Segment Start: DATA IN THIS EXERCISE

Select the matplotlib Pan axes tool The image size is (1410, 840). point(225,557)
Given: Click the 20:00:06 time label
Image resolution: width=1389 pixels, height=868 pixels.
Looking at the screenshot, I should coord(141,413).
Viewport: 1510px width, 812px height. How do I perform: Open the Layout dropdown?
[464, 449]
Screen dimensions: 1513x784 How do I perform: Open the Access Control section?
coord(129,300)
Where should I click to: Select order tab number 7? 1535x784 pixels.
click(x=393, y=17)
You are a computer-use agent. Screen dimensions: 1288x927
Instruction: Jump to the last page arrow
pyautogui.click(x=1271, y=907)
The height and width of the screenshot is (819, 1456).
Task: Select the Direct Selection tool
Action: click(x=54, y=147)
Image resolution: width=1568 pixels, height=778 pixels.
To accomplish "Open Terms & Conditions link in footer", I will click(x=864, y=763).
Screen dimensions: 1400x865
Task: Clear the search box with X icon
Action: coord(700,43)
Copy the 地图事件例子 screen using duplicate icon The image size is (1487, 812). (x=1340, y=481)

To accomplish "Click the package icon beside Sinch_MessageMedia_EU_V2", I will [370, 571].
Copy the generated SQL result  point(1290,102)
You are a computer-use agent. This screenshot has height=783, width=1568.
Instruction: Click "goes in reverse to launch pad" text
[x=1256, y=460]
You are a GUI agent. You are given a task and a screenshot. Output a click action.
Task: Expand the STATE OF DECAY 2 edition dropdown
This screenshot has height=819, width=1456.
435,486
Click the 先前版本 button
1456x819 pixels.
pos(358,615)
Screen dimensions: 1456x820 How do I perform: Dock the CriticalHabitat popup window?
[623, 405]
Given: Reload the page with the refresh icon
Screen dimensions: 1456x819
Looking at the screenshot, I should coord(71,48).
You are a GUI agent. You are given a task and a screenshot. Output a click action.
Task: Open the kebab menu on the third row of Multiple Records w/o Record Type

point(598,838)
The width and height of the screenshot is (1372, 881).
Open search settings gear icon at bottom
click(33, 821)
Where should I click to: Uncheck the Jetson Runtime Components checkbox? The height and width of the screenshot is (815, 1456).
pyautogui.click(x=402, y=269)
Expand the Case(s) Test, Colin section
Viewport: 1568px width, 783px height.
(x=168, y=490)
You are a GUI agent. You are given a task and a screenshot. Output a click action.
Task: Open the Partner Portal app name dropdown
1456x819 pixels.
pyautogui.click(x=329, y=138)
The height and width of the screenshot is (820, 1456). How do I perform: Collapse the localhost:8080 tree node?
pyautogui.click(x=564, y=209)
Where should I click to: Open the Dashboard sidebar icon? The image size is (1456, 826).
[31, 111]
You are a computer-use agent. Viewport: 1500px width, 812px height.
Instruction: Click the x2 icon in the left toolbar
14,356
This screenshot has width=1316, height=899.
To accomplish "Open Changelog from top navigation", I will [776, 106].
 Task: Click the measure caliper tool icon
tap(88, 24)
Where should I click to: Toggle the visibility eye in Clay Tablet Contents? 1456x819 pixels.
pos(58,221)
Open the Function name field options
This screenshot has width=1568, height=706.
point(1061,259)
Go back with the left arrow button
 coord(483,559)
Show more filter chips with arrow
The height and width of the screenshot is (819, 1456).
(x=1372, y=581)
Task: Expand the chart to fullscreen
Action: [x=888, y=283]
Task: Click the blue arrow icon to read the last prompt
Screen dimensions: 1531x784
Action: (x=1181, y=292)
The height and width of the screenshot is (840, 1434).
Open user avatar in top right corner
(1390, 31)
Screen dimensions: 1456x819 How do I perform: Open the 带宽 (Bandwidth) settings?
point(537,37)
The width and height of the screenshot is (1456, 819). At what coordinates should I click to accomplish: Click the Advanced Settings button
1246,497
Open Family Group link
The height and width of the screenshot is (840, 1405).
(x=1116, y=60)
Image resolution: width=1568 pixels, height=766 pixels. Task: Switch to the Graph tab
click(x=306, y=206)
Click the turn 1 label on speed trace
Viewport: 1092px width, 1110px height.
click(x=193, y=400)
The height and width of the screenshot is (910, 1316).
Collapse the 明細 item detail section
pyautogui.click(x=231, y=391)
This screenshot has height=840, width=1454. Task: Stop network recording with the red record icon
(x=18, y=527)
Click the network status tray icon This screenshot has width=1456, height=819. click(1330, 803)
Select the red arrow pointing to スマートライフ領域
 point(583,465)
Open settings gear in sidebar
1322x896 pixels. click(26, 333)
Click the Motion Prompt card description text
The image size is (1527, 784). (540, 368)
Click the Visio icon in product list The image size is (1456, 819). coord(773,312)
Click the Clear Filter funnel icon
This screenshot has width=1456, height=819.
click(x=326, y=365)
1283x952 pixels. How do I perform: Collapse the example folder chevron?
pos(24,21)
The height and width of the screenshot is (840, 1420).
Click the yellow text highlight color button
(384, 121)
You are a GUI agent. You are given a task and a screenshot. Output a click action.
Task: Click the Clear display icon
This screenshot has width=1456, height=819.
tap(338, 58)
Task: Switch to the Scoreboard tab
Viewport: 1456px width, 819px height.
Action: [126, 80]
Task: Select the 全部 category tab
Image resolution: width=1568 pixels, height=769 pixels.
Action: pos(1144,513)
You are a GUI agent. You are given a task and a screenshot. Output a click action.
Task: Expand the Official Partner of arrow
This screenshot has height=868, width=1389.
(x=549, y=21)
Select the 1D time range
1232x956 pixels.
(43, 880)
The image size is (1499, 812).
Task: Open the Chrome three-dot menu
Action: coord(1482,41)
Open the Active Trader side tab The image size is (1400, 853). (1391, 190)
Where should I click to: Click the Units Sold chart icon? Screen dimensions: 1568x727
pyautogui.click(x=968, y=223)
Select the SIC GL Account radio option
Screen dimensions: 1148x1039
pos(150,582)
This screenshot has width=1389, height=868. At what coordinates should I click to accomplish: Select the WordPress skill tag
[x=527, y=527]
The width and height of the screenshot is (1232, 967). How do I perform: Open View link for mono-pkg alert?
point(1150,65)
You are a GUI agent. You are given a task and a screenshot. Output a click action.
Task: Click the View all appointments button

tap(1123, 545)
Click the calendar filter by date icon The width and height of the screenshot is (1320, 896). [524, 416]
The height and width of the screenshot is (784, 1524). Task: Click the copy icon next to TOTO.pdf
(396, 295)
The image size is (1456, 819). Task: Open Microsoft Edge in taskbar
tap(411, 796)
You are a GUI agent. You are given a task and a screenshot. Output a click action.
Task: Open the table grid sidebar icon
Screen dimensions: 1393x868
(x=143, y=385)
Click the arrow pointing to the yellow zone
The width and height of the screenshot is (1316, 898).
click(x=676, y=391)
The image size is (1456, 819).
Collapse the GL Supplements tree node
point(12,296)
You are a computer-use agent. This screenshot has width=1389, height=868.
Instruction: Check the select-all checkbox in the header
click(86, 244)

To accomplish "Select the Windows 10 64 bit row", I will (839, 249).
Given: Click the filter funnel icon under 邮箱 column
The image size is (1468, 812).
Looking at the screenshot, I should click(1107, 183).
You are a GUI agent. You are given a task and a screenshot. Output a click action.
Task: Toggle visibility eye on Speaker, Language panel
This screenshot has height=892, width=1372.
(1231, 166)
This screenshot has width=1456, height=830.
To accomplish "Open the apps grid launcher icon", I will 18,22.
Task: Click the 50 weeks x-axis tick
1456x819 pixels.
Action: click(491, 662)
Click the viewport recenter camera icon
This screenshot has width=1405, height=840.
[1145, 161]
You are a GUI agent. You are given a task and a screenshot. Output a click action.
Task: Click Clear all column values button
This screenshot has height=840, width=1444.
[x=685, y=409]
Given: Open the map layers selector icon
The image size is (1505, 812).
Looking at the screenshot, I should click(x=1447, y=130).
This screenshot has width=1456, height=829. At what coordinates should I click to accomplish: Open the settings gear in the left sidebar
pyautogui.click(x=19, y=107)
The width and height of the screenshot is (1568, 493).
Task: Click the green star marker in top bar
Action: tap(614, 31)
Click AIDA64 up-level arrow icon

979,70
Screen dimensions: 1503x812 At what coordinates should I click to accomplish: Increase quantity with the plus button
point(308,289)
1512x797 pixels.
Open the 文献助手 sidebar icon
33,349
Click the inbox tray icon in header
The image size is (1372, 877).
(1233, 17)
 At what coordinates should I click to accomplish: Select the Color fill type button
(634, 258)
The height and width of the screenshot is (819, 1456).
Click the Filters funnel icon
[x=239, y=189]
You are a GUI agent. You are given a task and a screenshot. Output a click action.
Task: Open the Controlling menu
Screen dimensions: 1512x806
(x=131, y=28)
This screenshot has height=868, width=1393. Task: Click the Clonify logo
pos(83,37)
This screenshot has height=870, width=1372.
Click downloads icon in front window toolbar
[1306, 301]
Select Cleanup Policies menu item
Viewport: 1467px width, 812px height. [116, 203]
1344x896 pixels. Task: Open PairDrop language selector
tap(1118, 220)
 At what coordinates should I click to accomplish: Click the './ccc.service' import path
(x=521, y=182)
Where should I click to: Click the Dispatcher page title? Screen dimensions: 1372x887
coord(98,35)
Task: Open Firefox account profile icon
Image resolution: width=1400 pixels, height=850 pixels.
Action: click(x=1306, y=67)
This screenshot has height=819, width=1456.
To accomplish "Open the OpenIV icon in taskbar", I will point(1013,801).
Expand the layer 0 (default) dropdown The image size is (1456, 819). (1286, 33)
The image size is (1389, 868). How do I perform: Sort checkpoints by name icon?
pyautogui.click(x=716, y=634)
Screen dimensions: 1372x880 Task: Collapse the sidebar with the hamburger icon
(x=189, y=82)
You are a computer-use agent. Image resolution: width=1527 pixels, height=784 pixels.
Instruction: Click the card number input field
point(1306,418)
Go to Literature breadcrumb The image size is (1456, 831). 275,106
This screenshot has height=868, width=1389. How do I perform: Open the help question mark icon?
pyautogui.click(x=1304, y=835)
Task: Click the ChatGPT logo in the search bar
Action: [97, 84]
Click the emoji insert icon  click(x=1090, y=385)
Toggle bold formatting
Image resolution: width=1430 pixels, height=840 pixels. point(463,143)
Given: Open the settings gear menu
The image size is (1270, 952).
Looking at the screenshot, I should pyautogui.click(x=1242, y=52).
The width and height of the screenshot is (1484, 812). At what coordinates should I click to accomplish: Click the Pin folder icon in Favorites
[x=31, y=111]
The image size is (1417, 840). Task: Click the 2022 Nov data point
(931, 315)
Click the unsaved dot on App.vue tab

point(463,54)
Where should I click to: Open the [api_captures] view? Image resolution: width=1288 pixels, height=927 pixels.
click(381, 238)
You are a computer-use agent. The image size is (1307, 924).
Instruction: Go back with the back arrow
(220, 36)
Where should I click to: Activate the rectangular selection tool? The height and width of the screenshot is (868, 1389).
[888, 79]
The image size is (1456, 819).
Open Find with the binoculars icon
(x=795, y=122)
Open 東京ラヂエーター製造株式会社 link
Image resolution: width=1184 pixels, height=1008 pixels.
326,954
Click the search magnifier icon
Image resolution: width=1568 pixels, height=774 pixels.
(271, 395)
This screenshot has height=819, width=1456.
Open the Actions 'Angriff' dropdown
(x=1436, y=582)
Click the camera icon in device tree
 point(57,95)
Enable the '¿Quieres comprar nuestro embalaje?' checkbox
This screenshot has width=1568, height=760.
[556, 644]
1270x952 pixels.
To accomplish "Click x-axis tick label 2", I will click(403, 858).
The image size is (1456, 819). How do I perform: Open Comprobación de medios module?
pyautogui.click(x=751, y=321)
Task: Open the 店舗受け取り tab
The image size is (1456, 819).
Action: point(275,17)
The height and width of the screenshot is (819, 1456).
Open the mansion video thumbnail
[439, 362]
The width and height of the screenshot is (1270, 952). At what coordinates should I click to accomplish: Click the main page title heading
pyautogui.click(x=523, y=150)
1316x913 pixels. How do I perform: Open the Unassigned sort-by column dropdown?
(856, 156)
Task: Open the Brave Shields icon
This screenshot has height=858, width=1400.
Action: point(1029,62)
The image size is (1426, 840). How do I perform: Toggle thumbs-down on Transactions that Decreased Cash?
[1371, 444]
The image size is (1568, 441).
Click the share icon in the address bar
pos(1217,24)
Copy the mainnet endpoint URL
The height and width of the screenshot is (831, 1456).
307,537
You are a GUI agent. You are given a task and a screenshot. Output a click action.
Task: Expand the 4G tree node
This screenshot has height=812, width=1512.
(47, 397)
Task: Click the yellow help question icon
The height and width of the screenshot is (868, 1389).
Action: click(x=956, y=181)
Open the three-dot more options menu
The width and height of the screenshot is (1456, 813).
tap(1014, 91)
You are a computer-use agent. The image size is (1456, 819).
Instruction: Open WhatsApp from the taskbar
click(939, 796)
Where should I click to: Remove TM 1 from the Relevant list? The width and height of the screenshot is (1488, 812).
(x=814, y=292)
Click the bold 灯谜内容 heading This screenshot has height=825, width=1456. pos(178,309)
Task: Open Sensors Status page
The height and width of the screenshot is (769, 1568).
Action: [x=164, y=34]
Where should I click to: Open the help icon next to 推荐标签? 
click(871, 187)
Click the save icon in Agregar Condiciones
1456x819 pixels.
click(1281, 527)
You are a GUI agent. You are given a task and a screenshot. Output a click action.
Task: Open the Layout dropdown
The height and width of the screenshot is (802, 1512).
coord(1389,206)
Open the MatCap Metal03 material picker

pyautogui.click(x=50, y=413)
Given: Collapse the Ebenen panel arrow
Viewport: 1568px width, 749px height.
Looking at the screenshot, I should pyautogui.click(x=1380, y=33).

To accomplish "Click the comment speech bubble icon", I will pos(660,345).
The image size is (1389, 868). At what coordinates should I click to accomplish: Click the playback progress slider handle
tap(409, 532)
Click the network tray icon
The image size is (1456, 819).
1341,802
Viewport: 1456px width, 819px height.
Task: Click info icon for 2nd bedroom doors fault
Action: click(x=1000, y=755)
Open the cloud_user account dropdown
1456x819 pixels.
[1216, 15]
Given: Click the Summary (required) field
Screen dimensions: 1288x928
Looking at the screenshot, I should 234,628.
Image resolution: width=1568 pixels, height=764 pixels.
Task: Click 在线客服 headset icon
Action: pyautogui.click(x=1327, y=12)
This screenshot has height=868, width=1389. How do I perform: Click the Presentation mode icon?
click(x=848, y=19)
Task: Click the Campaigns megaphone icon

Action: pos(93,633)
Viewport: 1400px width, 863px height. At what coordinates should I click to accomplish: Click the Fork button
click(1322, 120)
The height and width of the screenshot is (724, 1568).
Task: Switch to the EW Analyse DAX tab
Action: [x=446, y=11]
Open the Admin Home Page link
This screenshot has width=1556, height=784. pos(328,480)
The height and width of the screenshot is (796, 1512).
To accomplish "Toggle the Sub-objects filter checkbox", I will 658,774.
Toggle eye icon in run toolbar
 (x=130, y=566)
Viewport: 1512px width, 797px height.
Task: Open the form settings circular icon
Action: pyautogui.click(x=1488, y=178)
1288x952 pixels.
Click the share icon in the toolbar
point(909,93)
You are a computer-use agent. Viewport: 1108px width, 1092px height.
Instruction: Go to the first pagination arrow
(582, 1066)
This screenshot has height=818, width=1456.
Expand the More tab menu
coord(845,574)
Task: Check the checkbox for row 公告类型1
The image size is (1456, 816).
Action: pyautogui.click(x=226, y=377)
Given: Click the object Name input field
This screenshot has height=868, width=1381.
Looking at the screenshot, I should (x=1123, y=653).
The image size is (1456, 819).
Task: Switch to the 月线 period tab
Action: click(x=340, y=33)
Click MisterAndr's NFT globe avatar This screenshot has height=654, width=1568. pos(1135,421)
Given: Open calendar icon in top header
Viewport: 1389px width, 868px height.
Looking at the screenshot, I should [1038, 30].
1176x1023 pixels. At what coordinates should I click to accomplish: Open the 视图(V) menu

Segment End: DATA IN THIS EXERCISE

Lines of the listing above that contain the word "Partner" must all be copied.

TASK RESULT —
Task: Open the Partner Portal app name dropdown
Task: Expand the Official Partner of arrow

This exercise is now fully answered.